Nolan Finley: Well, I do believe that Detroit is not yet market rate for investors. I don’t know if it’ll ever be market rate for investors, but I also believe that as long as these breaks, these abatements are available, people are going to go for them. I mean, it’s become part of the business plan and you see it in every level.
Look, I mean, the state of Michigan paid $700,000 per job for that Ford battery development out in Marshall. So, I mean, it’s becoming a way business is done today. Now, the mayor makes the point that it’s not a subsidy, it’s not a tax break. We’re not giving them anything, because if they did build this, we wouldn’t get any dollars in taxes off of it. So we’re just getting less dollars in taxes than we might expect. I don’t know if that’s an argument that washes. But he clearly was concerned about getting community buy into this.
Stephen Henderson: Yeah. You know, I also feel like some of the language here is deceptive. This idea that we have moved from subsidies to abatements, no question. Back when Coleman was mayor, we were giving subsidies, writing checks to be able to do these kind of things. We don’t do that anymore. It is a tax abatement. But the idea that there’s no cost associated with that is not right. It does give us less tax revenue over time. That tax revenue would be used to help support the services needed for the added development.
If you think about all the things downtown that require city services and are not doing their share of paying for them, also, the people who use those services are not doing their fair share of paying for. If they don’t live in the city, they don’t pay any taxes. There are no fees, there are no excise taxes. There are not the things that other cities around the country use to make these things worthwhile for the citizens. And we do need to start thinking about how we get there in Detroit.

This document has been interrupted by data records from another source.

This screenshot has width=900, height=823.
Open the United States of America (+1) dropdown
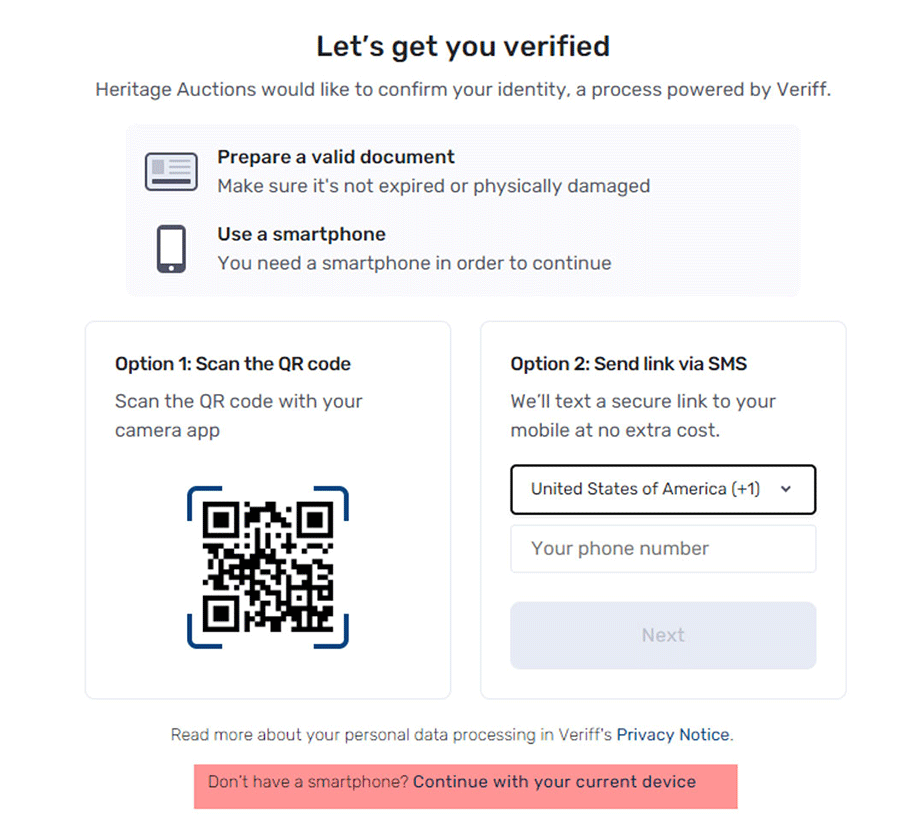pos(663,489)
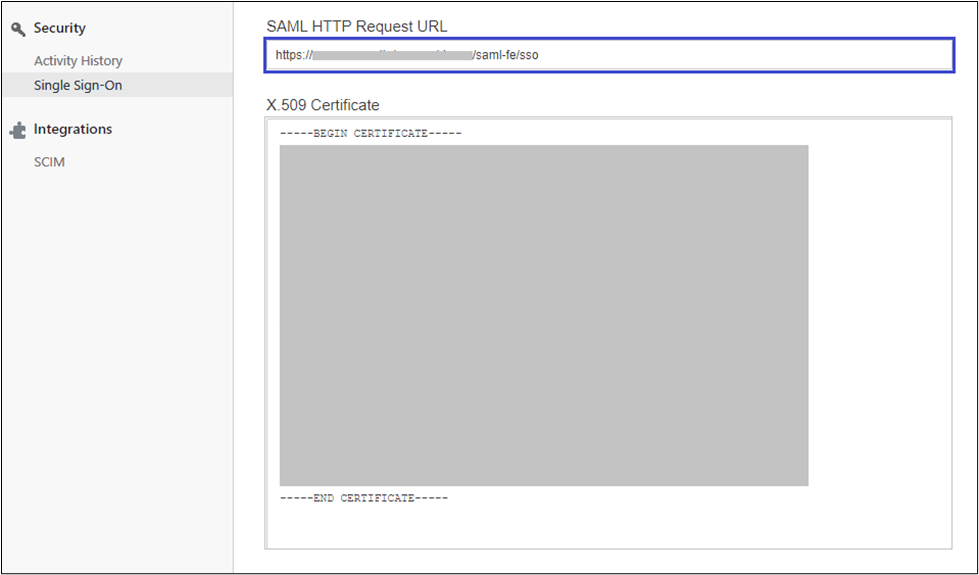Click the X.509 Certificate label
Viewport: 979px width, 575px height.
(322, 105)
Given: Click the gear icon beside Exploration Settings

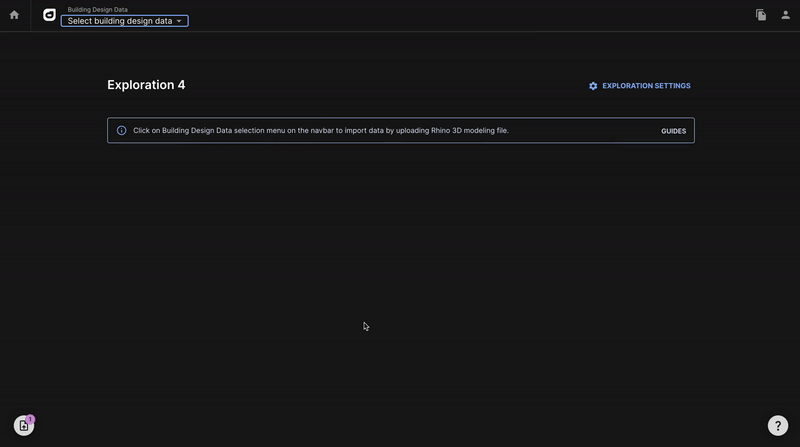Looking at the screenshot, I should click(x=593, y=86).
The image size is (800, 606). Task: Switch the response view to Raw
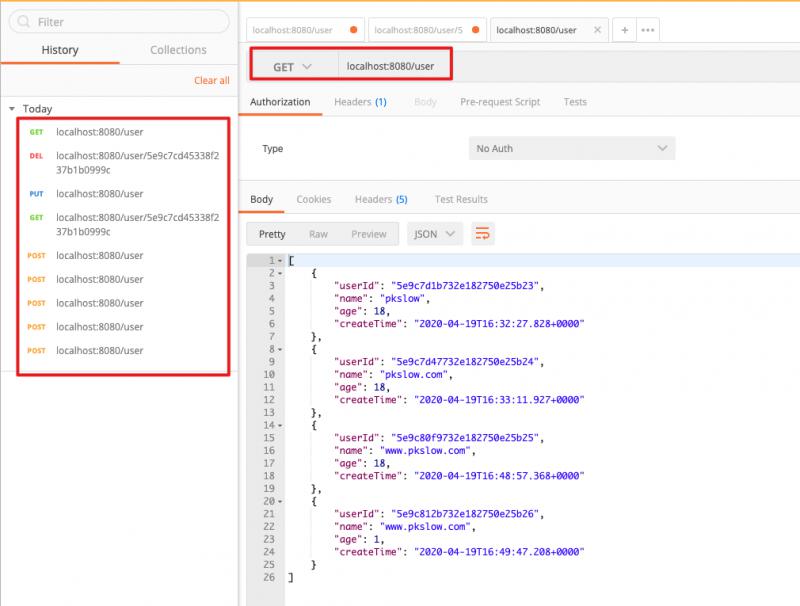coord(322,233)
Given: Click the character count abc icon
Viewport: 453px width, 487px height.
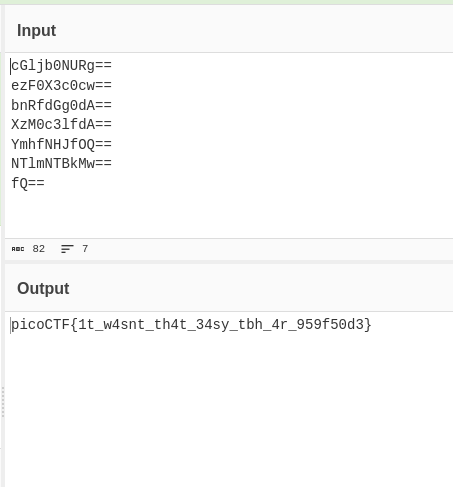Looking at the screenshot, I should click(x=18, y=249).
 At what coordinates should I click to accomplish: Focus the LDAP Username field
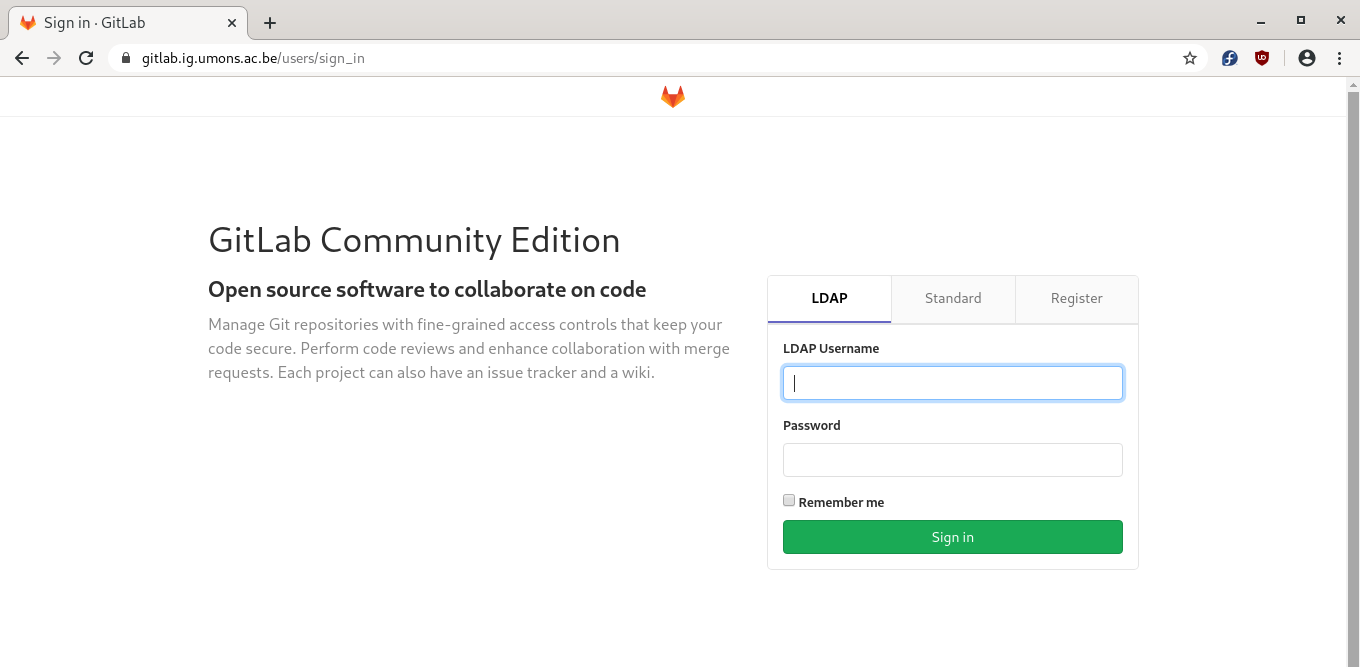tap(952, 383)
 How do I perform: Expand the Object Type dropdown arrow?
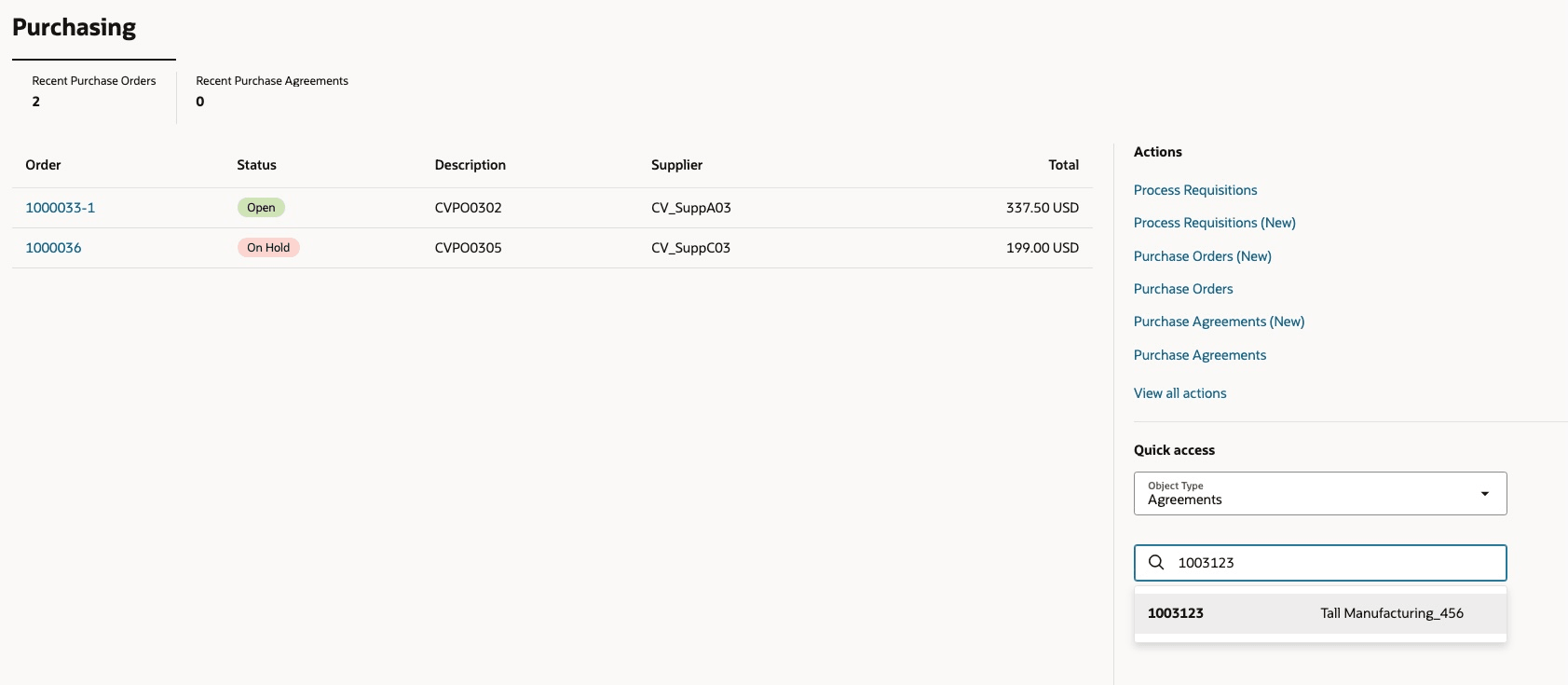point(1485,493)
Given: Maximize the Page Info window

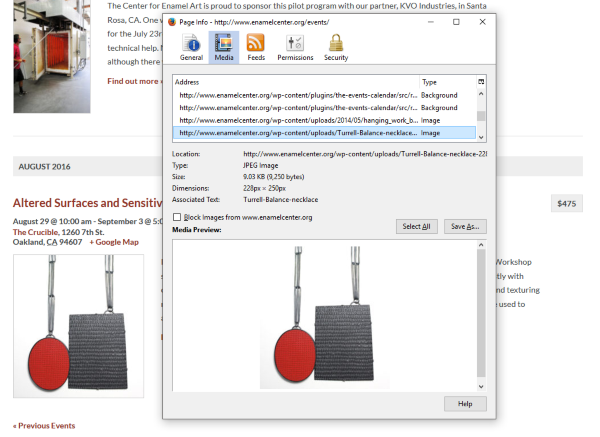Looking at the screenshot, I should [456, 21].
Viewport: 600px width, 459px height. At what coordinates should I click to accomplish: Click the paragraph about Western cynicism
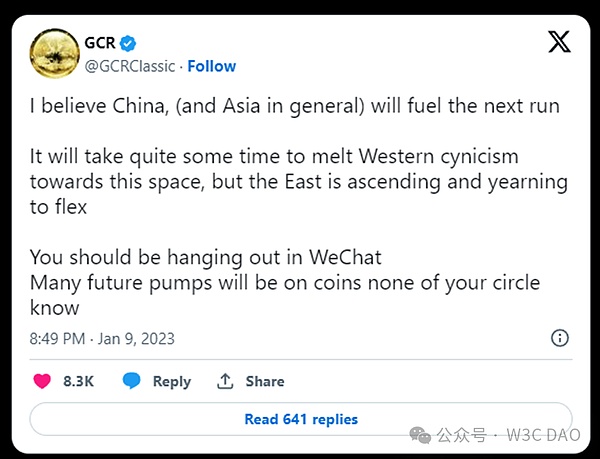(298, 182)
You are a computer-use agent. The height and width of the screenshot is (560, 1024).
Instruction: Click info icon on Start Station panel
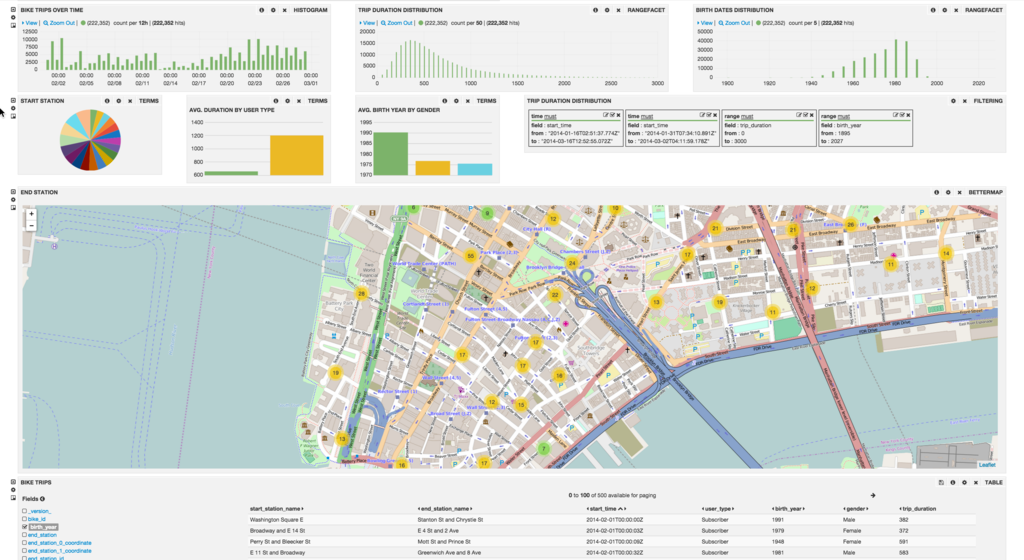(x=107, y=101)
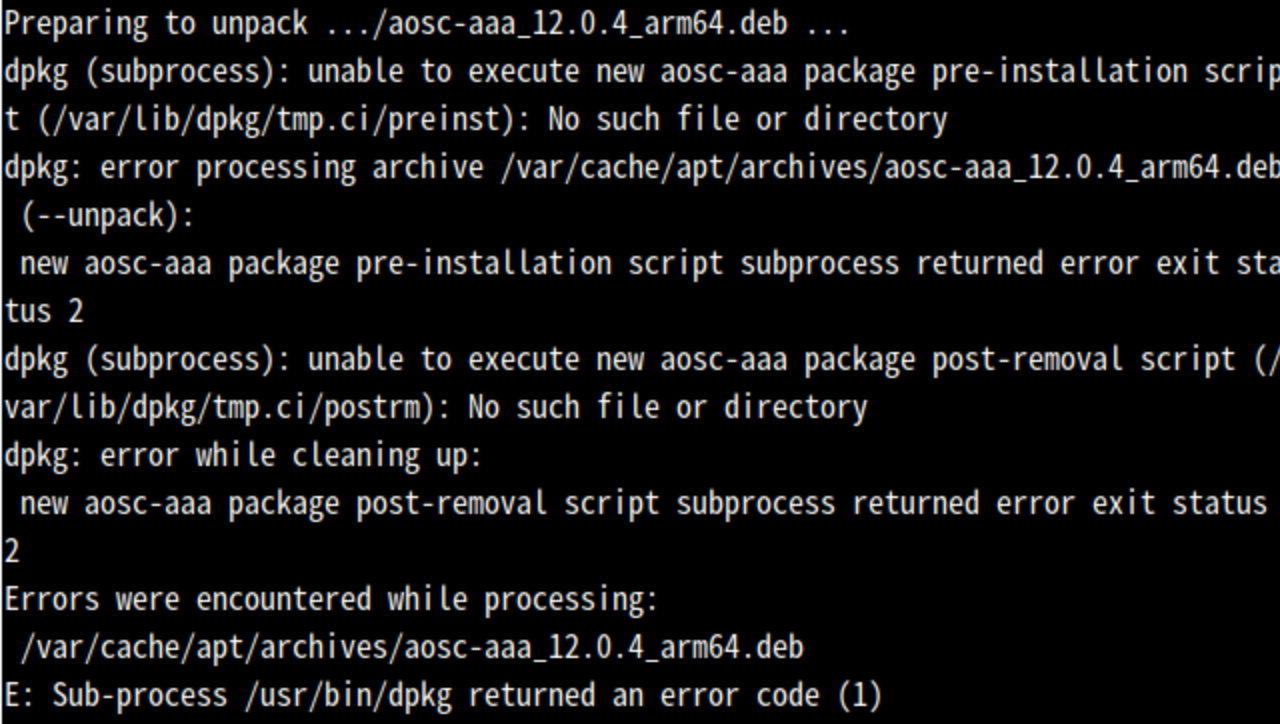Click the 'error code (1)' text
Viewport: 1280px width, 724px height.
pyautogui.click(x=771, y=696)
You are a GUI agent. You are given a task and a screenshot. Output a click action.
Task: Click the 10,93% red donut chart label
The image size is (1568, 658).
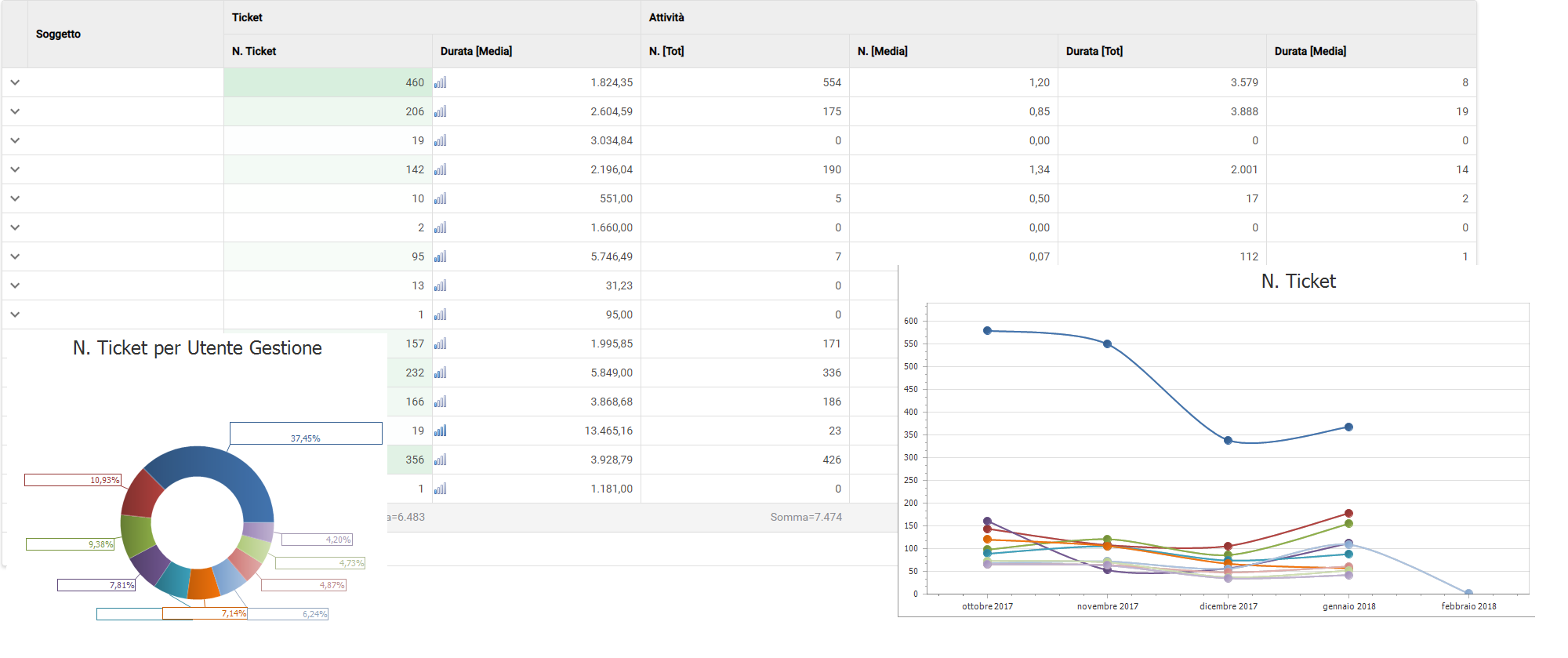pos(72,480)
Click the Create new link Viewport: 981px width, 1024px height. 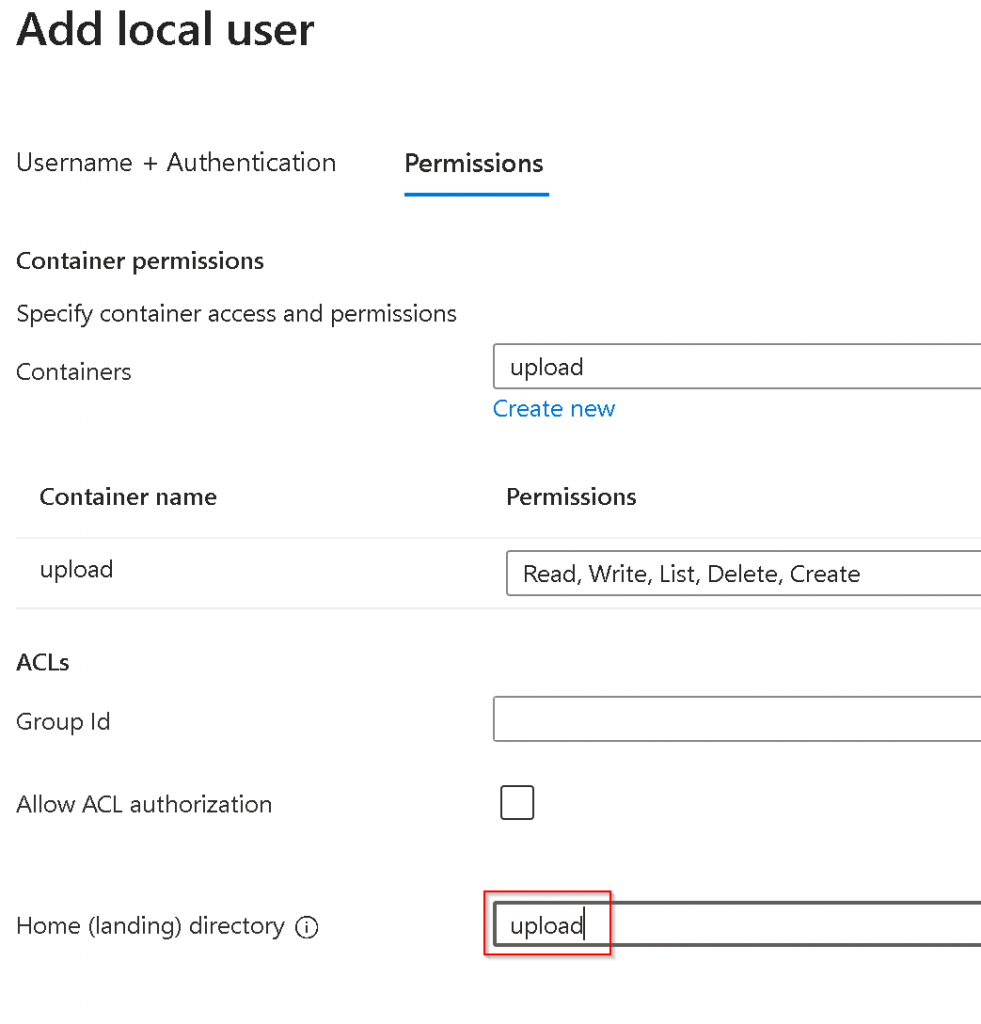[554, 409]
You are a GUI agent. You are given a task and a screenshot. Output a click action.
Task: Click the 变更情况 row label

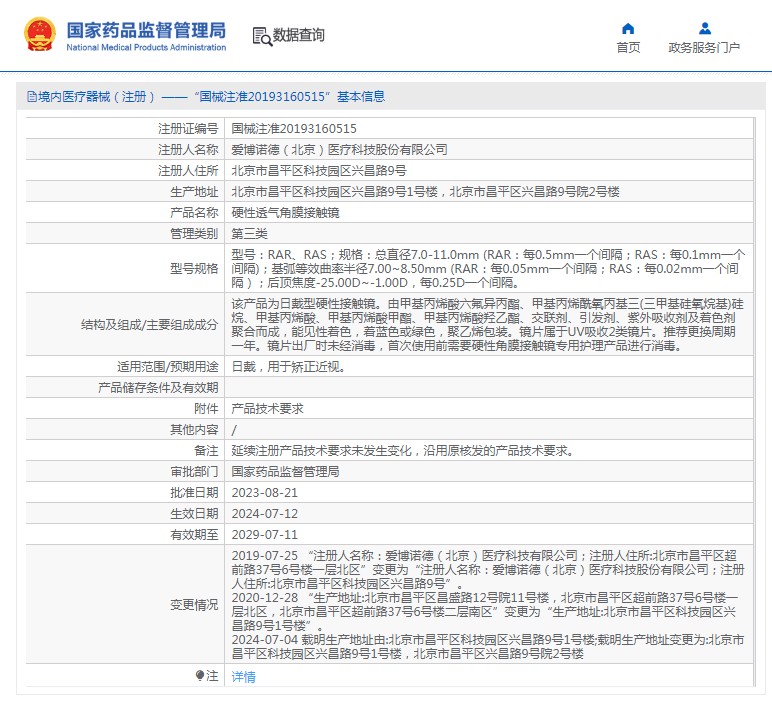coord(193,605)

Nolan Finley: The other piece that intrigued me Steve was what he’s doing with this big tranche of Biden bucks he has. The ARPA money and the COVID money and the community partnerships he’s trying to build for things like, you know, fighting crime and and building job skills. Getting affordable housing.
But the crime one is particularly intriguing. Engaging community groups to bid on certain areas got $10 million pool here. You can get a grant for $750,000. Pick a neighborhood and see if you can do things to address the root cause of violence in this community. If it works, I mean, it’ll be brilliant. And there is reason to hope that it might work. Nothing out there..
Stephen Henderson: Yeah.
Nolan Finley: You know, it’s been tried in other places with mixed results. But, I mean, this is a program it’s going to take a lot of accountability and a lot of oversight. When you start throwing that kind of money out there and saying, hey, come up with an idea for fighting violence.
Stephen Henderson: Yeah, I mean, the metrics are the key here, right? How do you decide that what somebody or a group is doing is making you someplace safer? How do we define safer? How do we limit the threat of vigilantism when you do this kind of thing?
Not that people… That’s what people’s proclivity is, but it’s a possibility. Managing these kinds of things and deciding when they work is going to be the hardest part of it. And you’re right. If they can pull that off and get some things that actually have success, it’ll be it’ll be great. But you do worry about that approach and how we make sure that it’s aimed at an actual safety.